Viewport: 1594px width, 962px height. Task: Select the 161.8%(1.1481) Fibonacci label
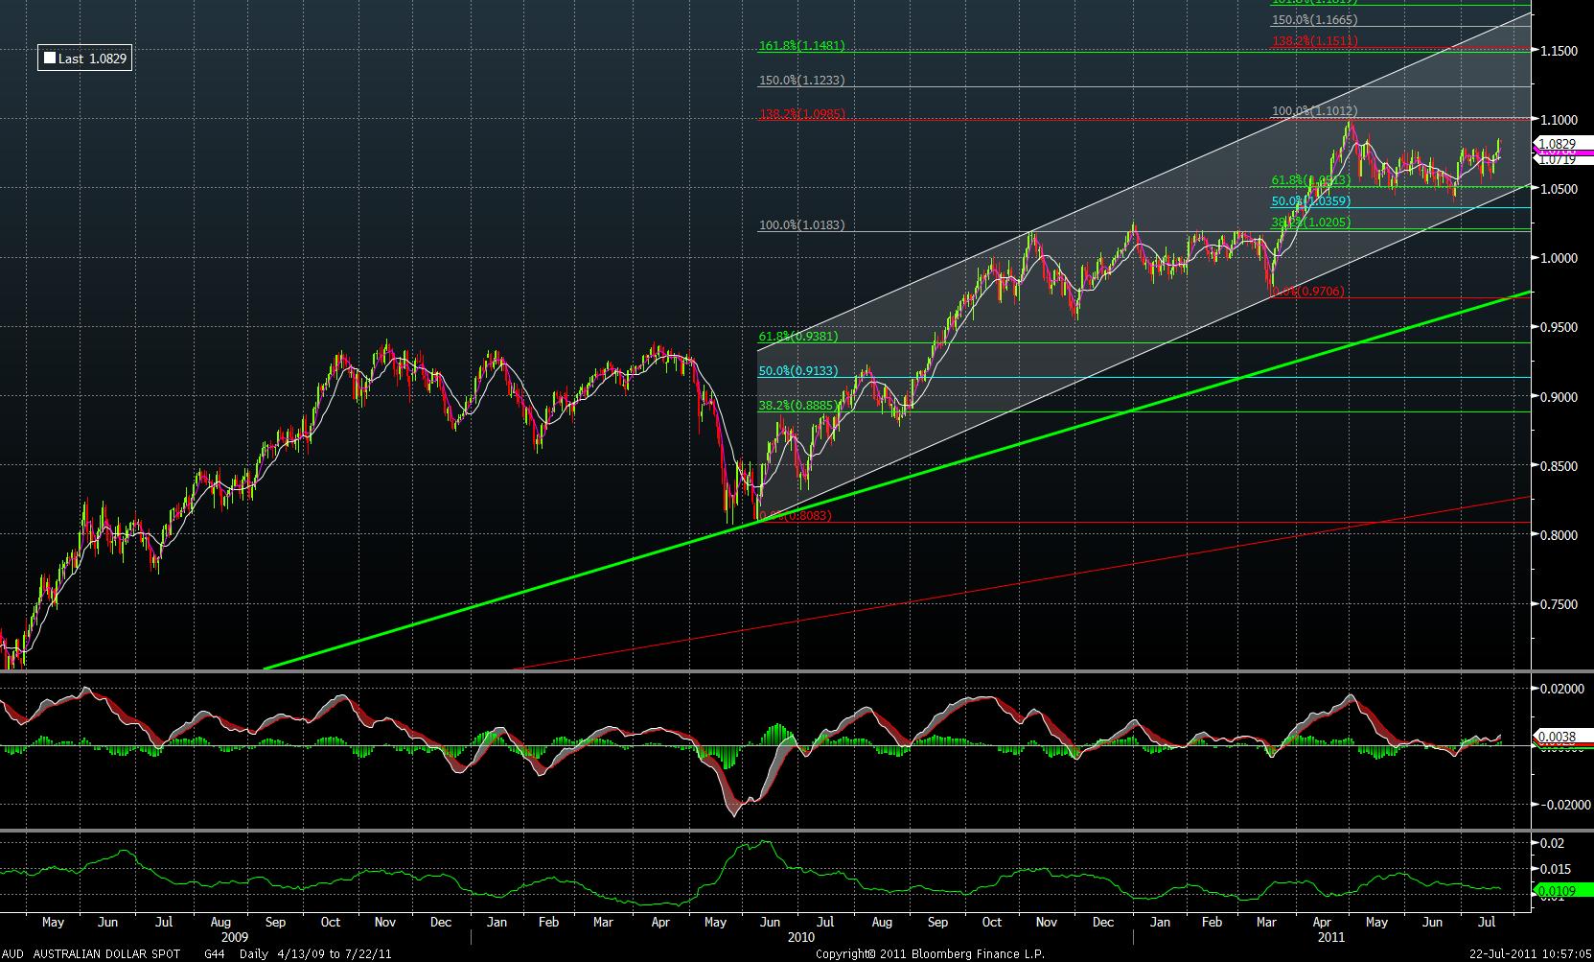[801, 46]
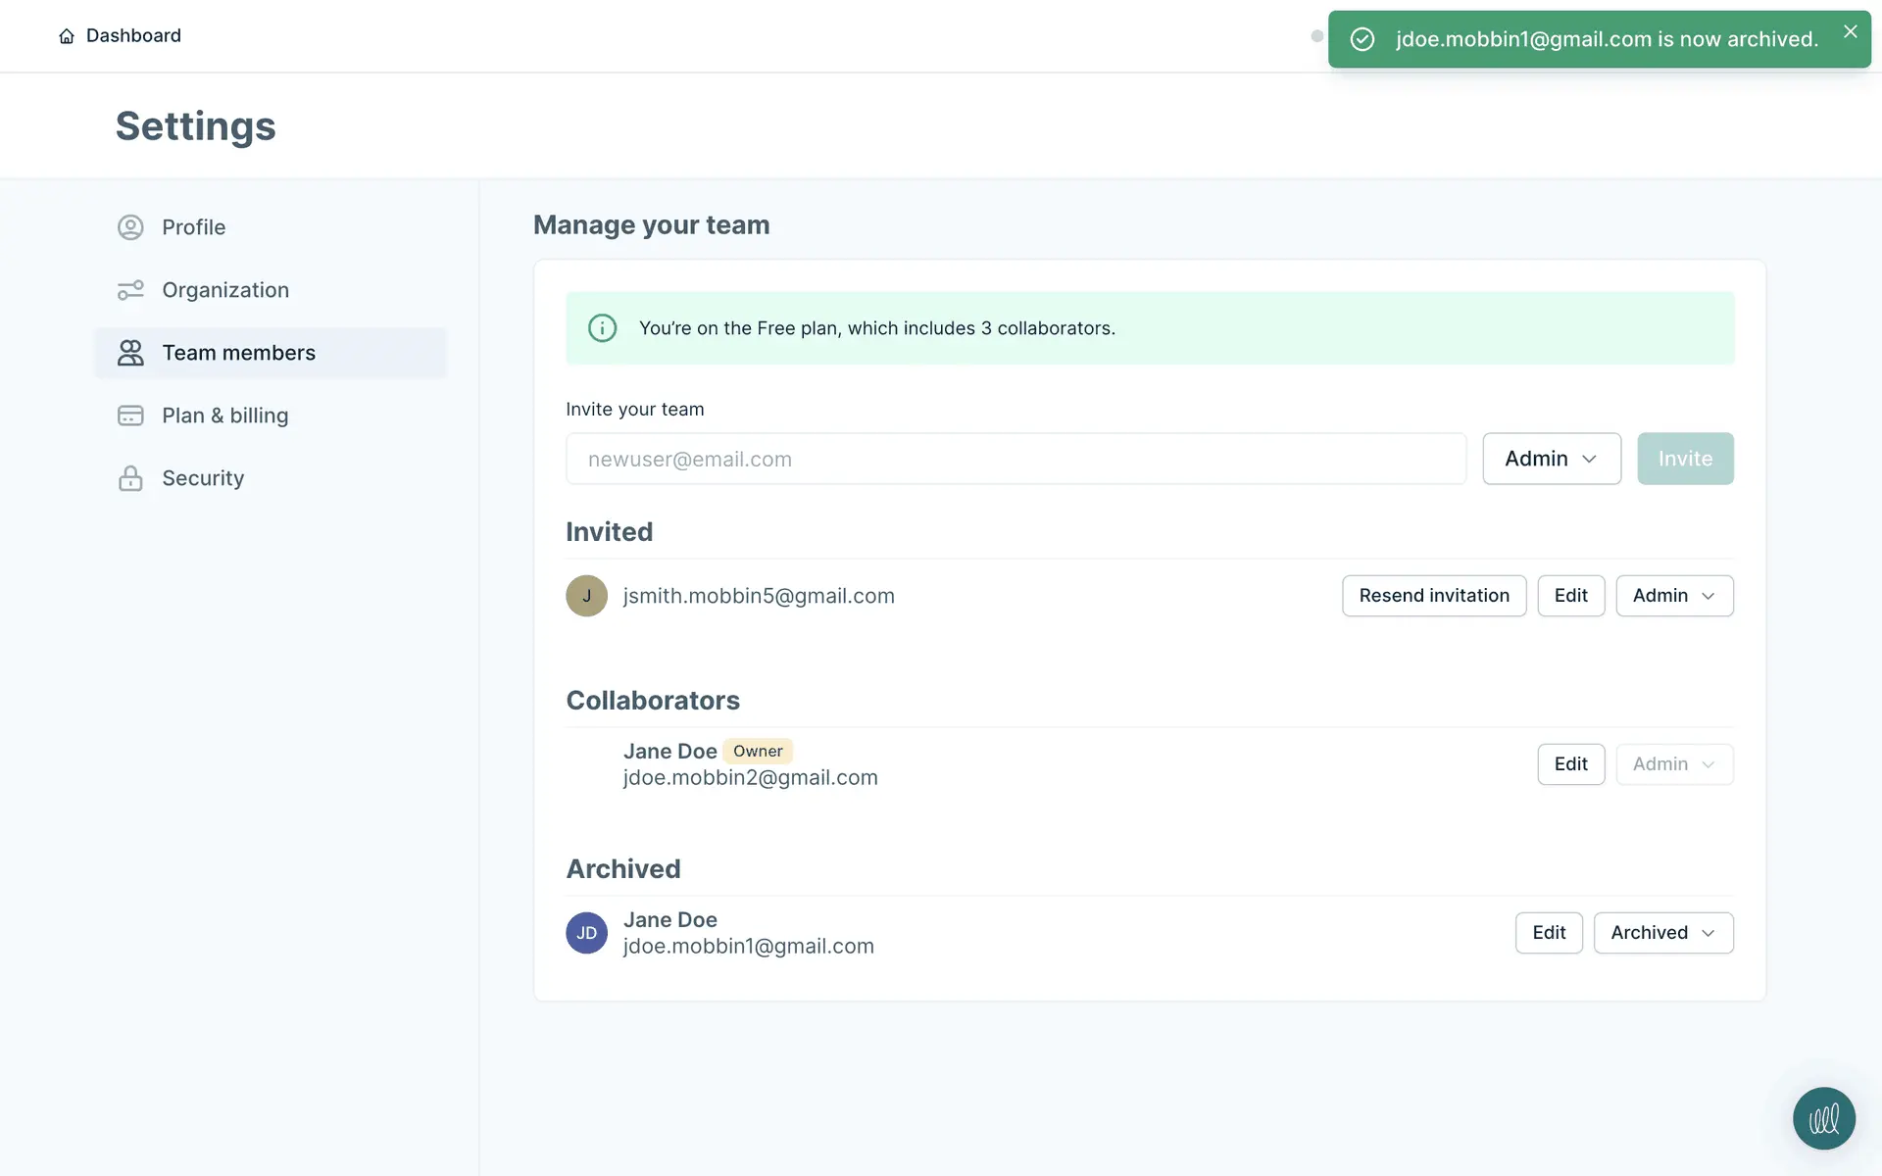Click Edit for archived jdoe.mobbin1

pyautogui.click(x=1548, y=933)
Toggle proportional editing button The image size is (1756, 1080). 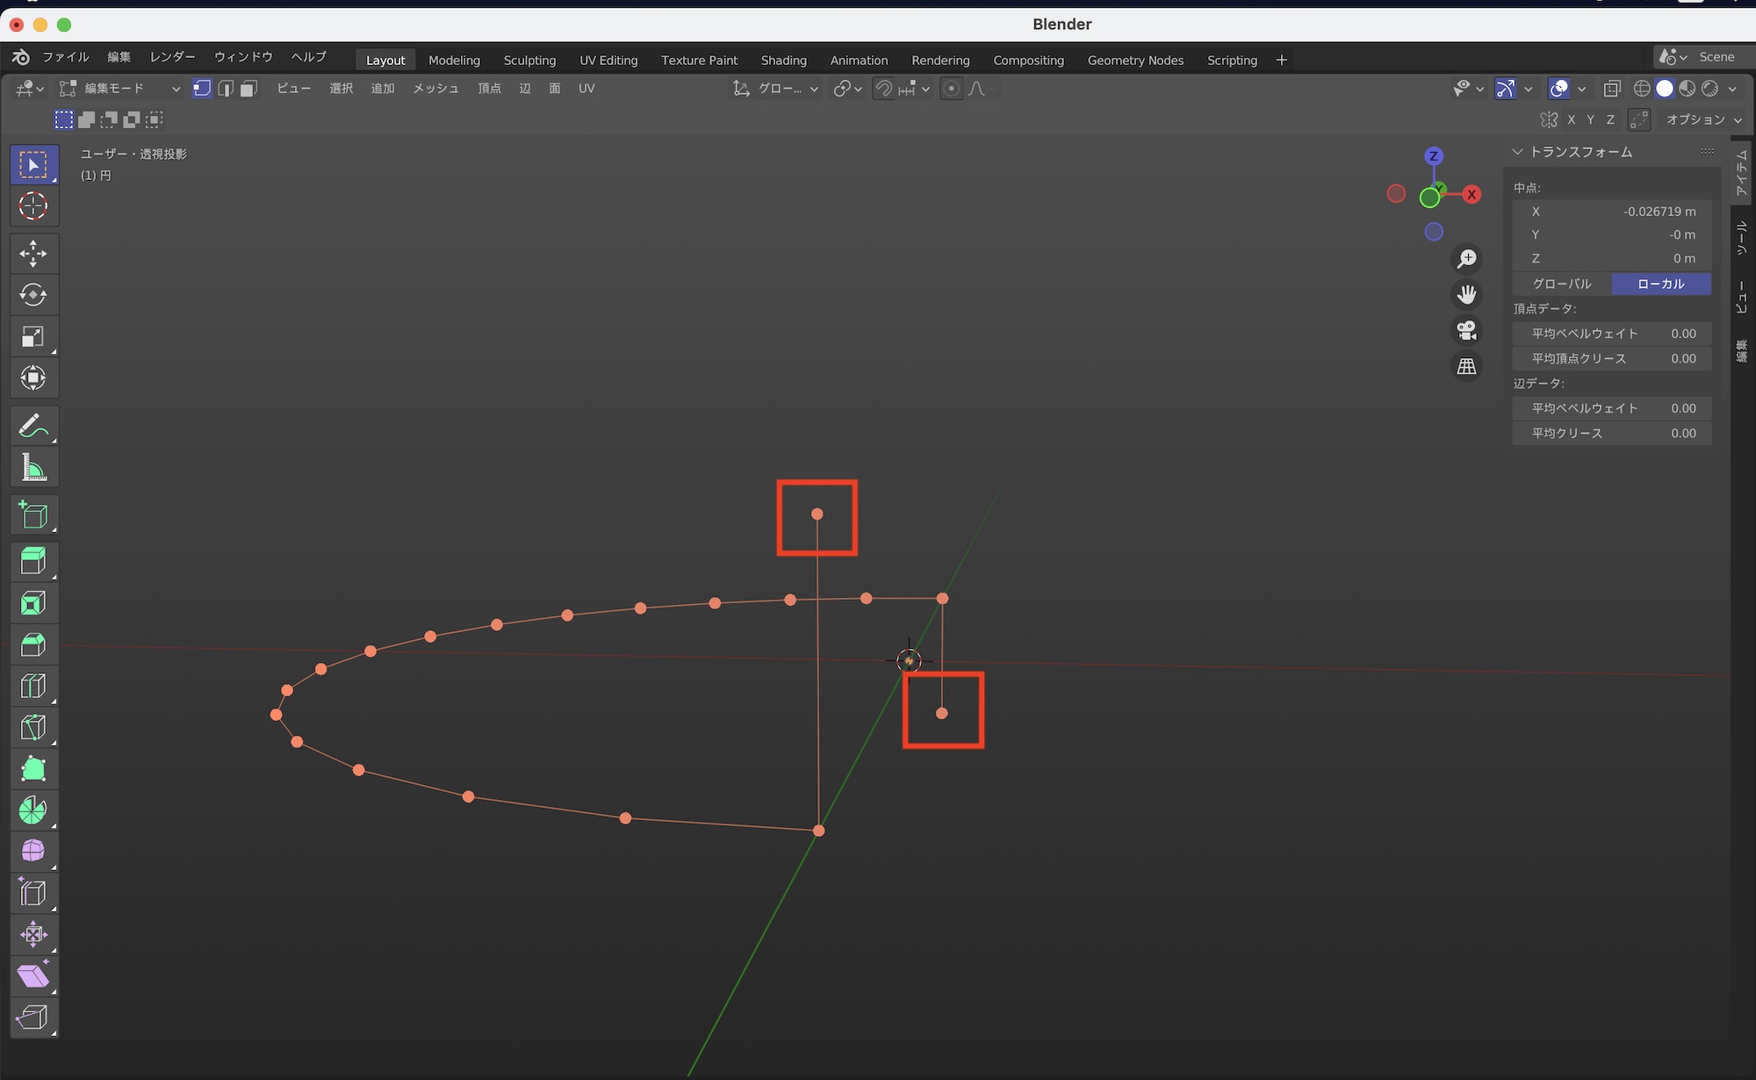[x=951, y=89]
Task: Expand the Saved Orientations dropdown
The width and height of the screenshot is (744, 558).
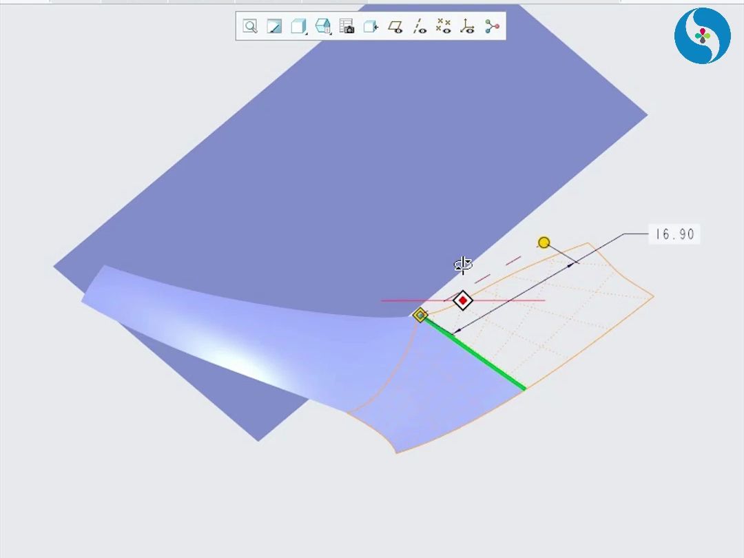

++++++++

__REQUIREMENT__: Output the lines starting with the one that contains "Task: Expand the Saved Orientations dropdown" and going on through the end of the records as a JSON list of strings, one string per line. Leave out blank lines and the pictures.

__EXERCISE RESPONSE__:
[
  "Task: Expand the Saved Orientations dropdown",
  "The width and height of the screenshot is (744, 558)."
]